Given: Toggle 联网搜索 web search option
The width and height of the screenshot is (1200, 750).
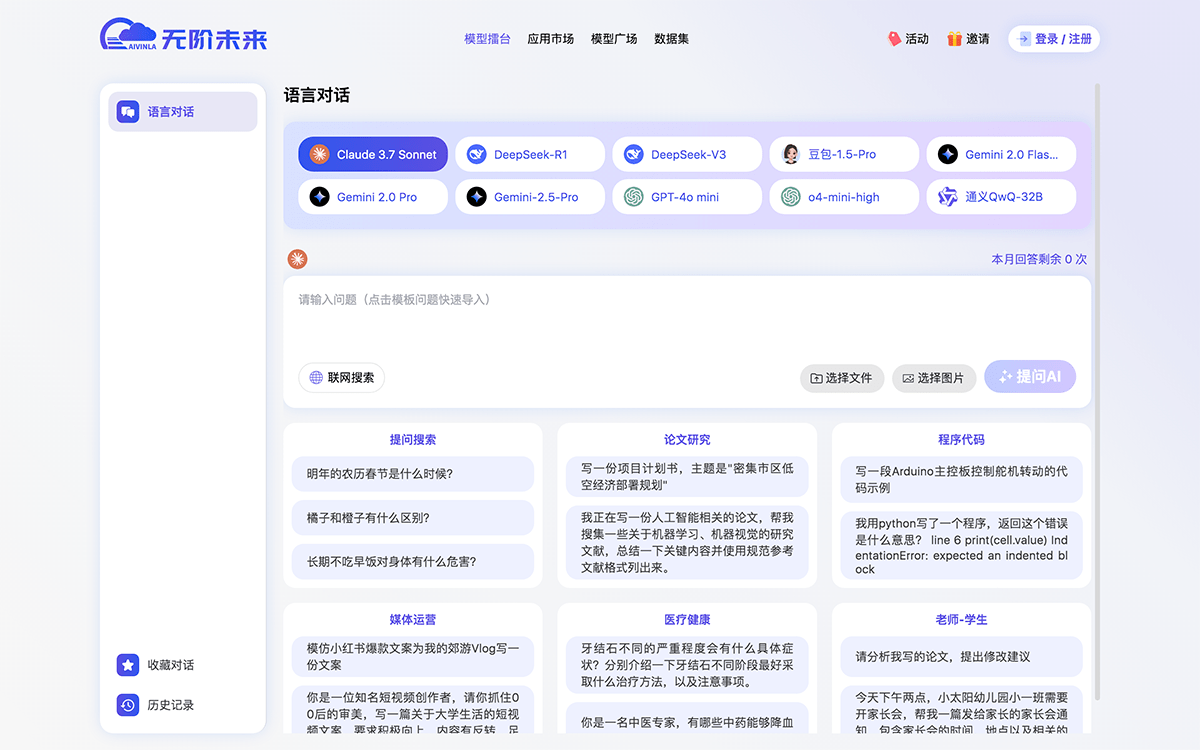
* * *
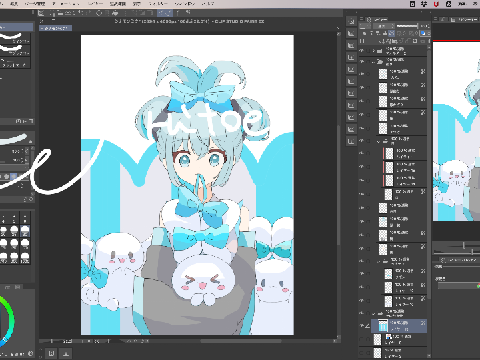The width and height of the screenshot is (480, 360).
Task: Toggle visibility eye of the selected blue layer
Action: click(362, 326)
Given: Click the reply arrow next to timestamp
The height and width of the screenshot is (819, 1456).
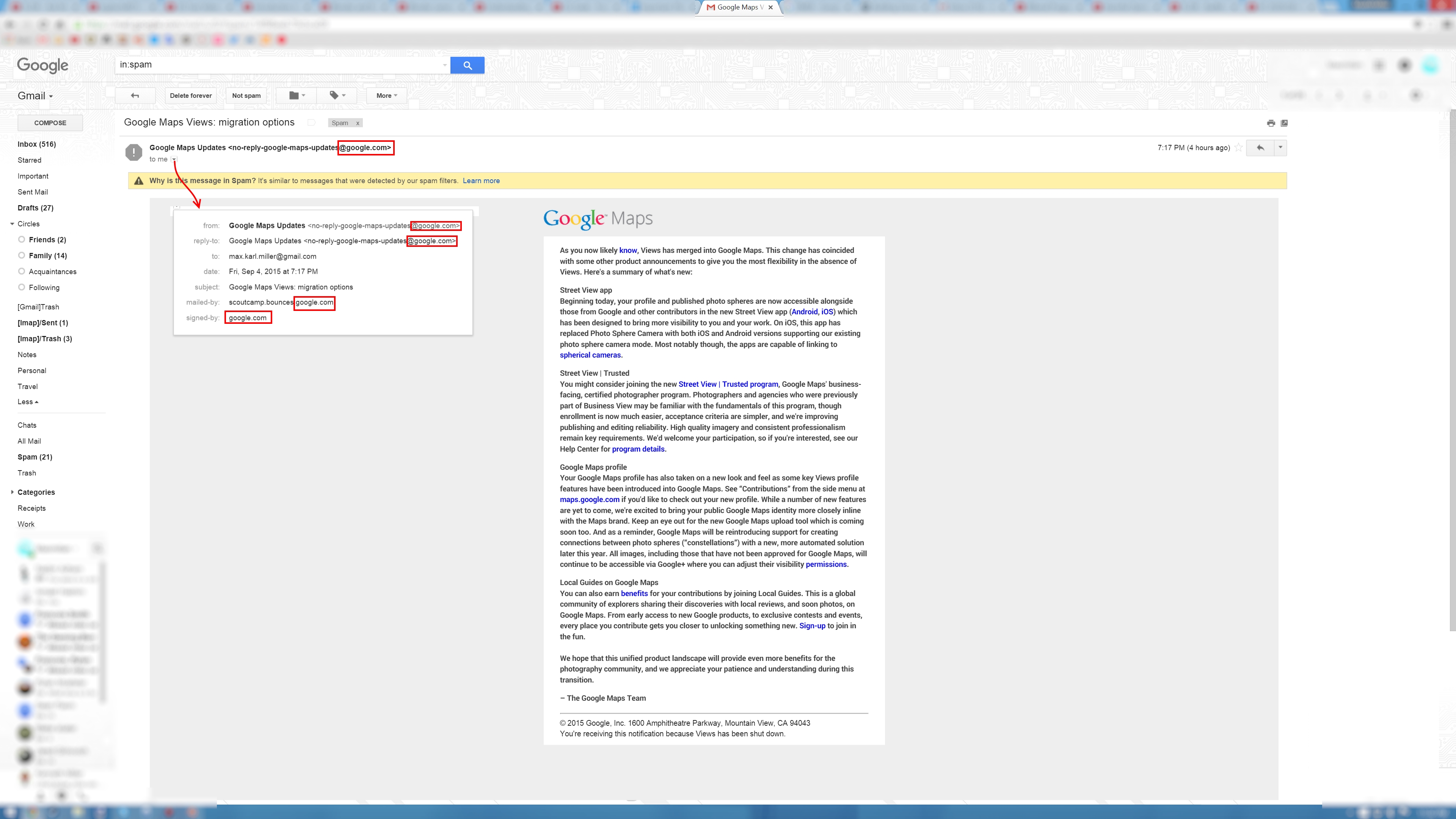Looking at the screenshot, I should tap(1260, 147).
---
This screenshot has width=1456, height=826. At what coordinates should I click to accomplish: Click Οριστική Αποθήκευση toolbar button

### EXERCISE BRIEF
Please print the entries between the line containing "Given: Click the" and the line containing "Looking at the", inclusive, reproducing those lines exactly and leaving out the pictures.

### RESULT OF THE EXERCISE
Given: Click the reply arrow next to timestamp
The height and width of the screenshot is (819, 1456).
Looking at the screenshot, I should tap(1260, 147).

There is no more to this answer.